Early days of karate to feature in BBC television programme

Early days of karate to feature in BBC television programme

York Karate Club in 1965, with Masters Kanazawa and Enoeda in the front row. The founder of karate in York, Gordon Thompson, is front row, left, and Ian MacLaren is middle row, right

Master Kanazawa demonstrating on Ian MacLaren

Master Hirukazu Kanazawa, then a 5th dan, in 1966 at the INL Club in York.

First published in News York Press: Photograph of the Author by , Business editor

YORK’S involvement in the uptake of karate in the UK will be featured in a television programme on the history of martial arts.

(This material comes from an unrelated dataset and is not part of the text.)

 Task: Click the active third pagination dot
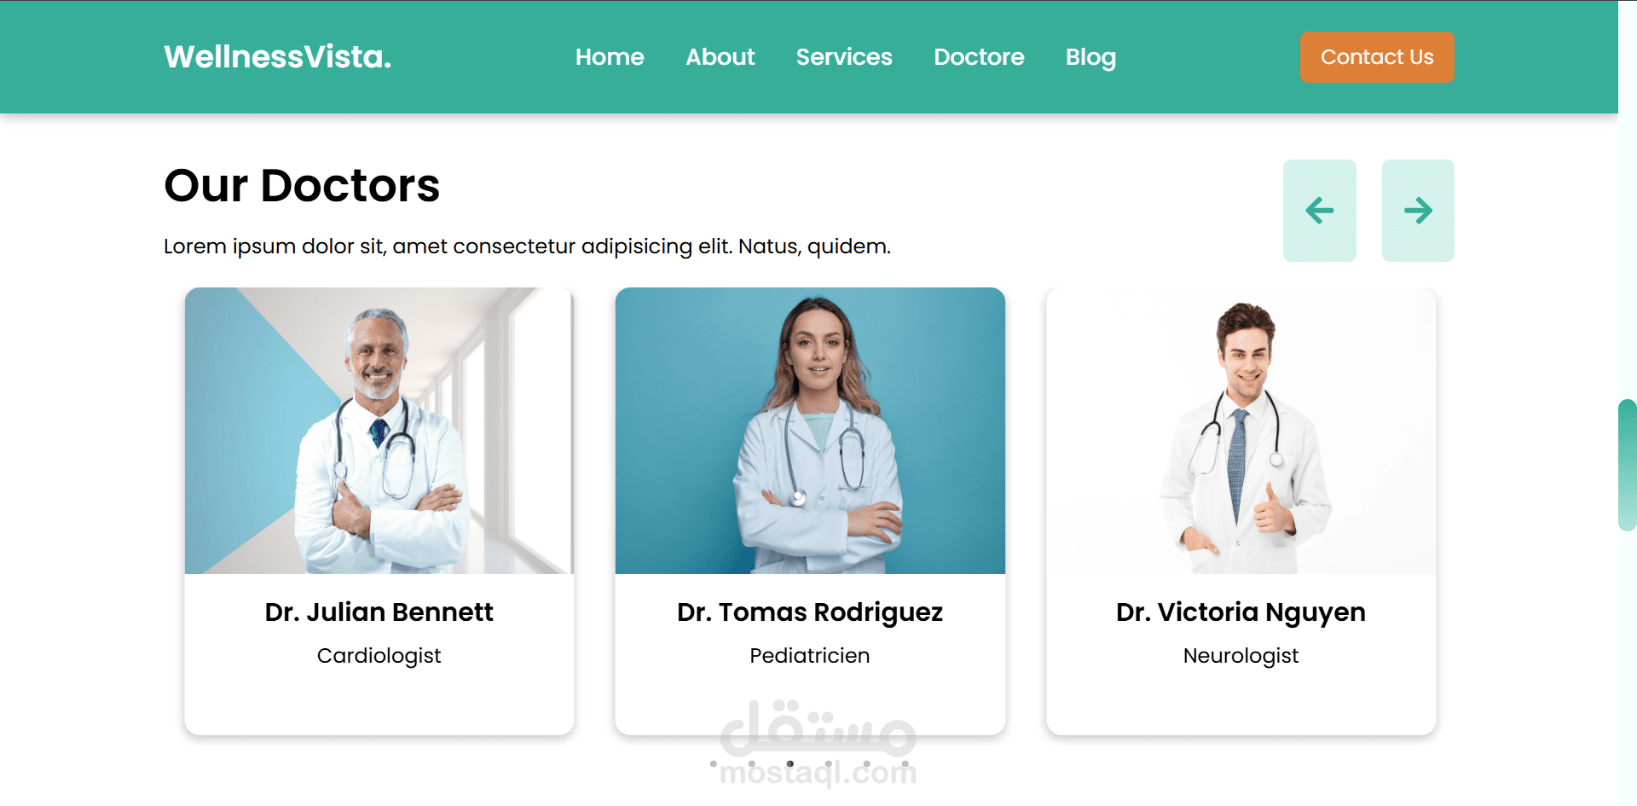click(790, 763)
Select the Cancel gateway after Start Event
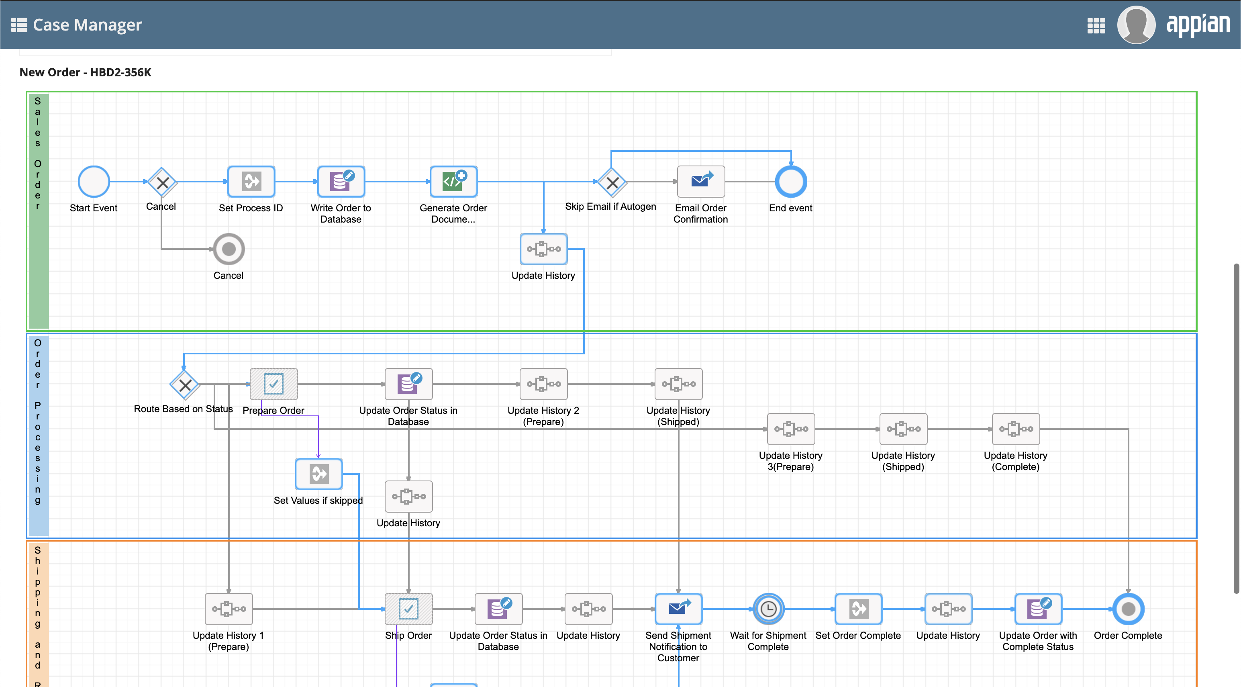This screenshot has height=687, width=1241. click(161, 183)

Ian MacLaren, northern region chairman and head of archive and research at the Karate Union of Great Britain (KUGB), who is based in York, where he works as a civil servant at Imphall Barracks, tells the story of how he got into karate in York in the 1960s.

Mr MacLaren started training in 1964 at the York Shotokan Karate Club, which was the first karate club in York and one of the first in the UK, founded in 1961 by the late Gordon Thompson.

Mr MacLaren, now a fifth Dan, a fifth-level black belt, trained and graded with British Karate Foundation chief instructor, Sensei Hirokazu Kanazawa as well as many other famous instructors.

He was a founder member of the KUGB when it was established in 1966, and has since founded other clubs, including the Torashin Karate Club in Huby with Josie Wynn, where he still teaches on Mondays and Thursdays.

Mr MacLaren said: “York was one of six areas in the country where karate was originally founded in the 1950s and 1960s. It grew and grew enormously.”

He said that he told the producers of the programme, called Everybody Was Kung Fu Fighting: The Rise of Martial Arts in Britain, about the early days of the club and his experiences with the Japanese.

He said: “They profoundly affected our view of things. We started off as students and were fascinated by it. It was a wonderful experience. They seemed almost alien to us because of the different cultural aspect of things and their different viewpoint about physical training. We thought they were extremely harsh, but looking back it was the way to do it.”

He said York is still a centre for karate and home to some very good clubs.

The programme, which will also track the progress of Jujutsu, Judo and Kung Fu will be shown on Sunday at 10am on BBC4.